Last night as I sat at the computer I noticed a slight motion just to my left. A tiny moth (measuring about a quarter of an inch from wingtip to wingtip) had landed on the desk beside me. It had a rather pleasing silverish look to its wings, which also seemed to have an unusual configuration. It stayed around long enough for a photo. I had never noticed anything with that kind of wing before. Today, it took me over an hour to identify it: (my skills at identifying insects are sadly under par). After looking at 235 pages of insect photos, on the very last page, the very last photo, was a picture of Alucita montana, a Six-plume moth.
I discovered (as I’m sure you did) that it’s rather widespread and not exactly “rare”, but given its size and coloration, I think it would be extremely difficult to see – even in plain sight. I’ve never seen anything like it, for sure.

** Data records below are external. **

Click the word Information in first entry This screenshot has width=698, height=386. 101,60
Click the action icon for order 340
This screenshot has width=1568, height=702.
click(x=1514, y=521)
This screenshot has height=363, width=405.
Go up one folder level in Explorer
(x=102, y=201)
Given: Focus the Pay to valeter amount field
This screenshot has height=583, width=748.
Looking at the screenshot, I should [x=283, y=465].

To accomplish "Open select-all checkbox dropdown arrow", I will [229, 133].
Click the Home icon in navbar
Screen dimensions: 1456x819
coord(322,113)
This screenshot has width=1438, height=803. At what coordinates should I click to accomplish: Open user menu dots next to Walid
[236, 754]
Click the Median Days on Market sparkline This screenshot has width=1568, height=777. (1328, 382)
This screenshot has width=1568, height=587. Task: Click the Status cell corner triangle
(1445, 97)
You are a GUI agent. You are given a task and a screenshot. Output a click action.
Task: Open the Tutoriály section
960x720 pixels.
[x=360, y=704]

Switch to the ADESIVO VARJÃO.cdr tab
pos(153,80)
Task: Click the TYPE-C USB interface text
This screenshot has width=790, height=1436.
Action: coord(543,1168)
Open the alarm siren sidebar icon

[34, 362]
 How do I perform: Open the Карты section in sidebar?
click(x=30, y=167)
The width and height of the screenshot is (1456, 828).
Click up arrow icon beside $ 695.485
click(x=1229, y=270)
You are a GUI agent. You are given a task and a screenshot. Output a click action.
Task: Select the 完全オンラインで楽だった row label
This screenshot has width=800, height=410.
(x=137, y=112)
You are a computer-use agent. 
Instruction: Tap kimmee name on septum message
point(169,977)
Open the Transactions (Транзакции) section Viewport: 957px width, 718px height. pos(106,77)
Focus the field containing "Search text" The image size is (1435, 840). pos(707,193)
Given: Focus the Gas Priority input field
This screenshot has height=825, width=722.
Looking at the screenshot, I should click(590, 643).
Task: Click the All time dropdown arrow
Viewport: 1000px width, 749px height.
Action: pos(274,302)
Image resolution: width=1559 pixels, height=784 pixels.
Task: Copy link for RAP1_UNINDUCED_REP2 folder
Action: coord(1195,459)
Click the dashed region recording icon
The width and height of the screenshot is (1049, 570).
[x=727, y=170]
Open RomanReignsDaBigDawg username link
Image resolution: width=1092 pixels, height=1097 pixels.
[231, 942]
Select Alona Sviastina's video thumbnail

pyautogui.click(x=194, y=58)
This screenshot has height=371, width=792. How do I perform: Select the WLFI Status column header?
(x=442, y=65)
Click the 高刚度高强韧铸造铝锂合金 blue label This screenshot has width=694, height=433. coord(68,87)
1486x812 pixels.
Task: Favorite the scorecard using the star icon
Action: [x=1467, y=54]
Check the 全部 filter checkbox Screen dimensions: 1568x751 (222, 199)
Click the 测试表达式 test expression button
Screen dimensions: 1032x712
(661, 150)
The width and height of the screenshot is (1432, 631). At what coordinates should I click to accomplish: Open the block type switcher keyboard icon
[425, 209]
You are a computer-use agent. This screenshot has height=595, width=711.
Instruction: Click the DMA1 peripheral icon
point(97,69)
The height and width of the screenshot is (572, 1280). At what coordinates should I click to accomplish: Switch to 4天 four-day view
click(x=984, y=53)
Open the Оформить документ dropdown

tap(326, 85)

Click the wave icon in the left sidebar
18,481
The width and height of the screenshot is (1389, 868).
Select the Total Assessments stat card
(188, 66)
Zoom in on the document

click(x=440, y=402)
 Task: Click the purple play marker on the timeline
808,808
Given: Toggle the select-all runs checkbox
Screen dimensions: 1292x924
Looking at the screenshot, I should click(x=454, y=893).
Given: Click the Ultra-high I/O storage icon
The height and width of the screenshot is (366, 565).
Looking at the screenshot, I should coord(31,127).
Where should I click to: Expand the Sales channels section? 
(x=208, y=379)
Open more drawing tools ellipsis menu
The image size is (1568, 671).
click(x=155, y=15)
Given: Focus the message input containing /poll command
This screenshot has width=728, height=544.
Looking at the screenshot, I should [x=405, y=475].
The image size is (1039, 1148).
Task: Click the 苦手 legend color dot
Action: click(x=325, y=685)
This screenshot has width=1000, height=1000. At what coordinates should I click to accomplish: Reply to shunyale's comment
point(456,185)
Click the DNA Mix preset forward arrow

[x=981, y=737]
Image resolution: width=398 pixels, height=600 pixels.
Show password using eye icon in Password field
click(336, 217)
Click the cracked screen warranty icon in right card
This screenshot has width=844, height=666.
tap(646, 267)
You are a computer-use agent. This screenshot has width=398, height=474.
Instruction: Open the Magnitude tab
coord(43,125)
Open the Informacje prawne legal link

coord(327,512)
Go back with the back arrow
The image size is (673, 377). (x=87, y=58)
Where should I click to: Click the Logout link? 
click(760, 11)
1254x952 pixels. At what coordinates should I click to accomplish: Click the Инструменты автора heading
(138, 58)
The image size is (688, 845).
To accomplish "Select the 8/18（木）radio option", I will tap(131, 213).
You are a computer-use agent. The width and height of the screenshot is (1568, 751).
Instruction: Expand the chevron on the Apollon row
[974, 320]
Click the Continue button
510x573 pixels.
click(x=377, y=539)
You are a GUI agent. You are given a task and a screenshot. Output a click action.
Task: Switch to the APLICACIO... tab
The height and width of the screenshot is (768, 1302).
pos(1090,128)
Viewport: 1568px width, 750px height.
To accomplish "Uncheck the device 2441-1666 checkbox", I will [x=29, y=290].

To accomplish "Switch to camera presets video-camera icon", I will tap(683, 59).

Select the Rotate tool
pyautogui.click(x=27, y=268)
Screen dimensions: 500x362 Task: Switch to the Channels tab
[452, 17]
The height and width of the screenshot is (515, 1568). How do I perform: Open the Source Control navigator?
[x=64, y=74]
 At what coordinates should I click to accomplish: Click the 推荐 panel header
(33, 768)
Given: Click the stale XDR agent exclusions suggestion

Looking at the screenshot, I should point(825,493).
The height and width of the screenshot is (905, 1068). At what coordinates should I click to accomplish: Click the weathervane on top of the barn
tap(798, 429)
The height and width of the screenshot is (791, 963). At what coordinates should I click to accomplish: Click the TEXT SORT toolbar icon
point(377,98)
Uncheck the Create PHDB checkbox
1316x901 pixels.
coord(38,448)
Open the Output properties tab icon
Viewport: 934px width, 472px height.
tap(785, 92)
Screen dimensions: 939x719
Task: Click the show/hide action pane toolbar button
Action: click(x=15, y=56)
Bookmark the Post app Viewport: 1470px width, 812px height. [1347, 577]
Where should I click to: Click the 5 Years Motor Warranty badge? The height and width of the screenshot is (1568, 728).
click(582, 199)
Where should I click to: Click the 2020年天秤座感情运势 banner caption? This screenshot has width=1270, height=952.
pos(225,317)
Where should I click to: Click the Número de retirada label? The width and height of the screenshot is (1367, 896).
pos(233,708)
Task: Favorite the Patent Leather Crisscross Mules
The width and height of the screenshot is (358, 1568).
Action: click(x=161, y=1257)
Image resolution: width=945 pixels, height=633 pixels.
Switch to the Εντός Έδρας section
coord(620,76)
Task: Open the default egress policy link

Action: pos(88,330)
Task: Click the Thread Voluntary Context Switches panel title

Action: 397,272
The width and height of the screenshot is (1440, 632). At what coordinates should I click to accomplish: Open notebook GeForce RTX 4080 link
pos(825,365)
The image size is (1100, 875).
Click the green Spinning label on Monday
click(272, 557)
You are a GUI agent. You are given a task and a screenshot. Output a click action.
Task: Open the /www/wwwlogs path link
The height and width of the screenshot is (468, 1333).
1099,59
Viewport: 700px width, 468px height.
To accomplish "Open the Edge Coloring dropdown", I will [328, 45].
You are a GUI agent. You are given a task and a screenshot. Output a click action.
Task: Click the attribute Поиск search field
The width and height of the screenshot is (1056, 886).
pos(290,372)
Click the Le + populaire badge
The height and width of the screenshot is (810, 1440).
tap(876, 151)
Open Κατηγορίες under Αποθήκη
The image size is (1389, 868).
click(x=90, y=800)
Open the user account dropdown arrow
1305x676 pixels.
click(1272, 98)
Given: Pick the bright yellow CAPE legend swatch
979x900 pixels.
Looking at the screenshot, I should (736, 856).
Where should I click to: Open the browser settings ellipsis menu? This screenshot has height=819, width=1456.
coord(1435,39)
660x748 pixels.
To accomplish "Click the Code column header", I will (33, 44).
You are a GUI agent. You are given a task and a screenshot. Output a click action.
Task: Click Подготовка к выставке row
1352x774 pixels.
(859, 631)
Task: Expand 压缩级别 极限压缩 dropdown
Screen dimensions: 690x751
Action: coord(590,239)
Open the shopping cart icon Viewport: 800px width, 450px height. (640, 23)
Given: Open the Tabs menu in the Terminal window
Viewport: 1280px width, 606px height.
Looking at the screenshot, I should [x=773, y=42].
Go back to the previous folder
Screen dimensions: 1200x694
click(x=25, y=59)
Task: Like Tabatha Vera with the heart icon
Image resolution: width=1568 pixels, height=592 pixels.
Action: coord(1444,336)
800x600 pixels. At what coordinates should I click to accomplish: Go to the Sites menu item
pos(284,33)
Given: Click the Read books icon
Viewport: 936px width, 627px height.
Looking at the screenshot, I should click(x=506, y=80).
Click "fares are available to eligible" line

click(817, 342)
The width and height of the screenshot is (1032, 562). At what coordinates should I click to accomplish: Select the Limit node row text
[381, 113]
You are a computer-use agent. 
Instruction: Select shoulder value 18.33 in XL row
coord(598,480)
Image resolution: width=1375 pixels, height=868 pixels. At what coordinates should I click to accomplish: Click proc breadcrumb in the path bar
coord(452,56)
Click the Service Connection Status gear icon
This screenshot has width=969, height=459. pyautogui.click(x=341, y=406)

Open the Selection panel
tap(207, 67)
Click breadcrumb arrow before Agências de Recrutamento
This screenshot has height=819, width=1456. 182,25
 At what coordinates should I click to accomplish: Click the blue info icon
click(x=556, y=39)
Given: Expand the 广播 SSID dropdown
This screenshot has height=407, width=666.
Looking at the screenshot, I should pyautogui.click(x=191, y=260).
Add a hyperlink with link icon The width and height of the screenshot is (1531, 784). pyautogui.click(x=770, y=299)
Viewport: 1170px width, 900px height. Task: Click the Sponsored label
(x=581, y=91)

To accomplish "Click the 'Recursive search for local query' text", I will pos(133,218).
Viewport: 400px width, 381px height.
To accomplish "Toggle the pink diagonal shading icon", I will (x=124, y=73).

Your photo is much better than the ones I found, too, but that’s no surprise at all! I’m so glad it was willing to hang around to have its portrait made!
If that isn’t the most unusual moth! I know what you mean by looking up the identity. Ducks are my weak suit — I never get the type right unless it is a mallard male! Interesting desk color you have — a bit of turquoise?
I saw on a web site that their range is “southwestern Quebec and Vermont, west to British Columbia, south to Arizona, California, and Texas”. They are probably very common, but usually un-noticed because of their small size.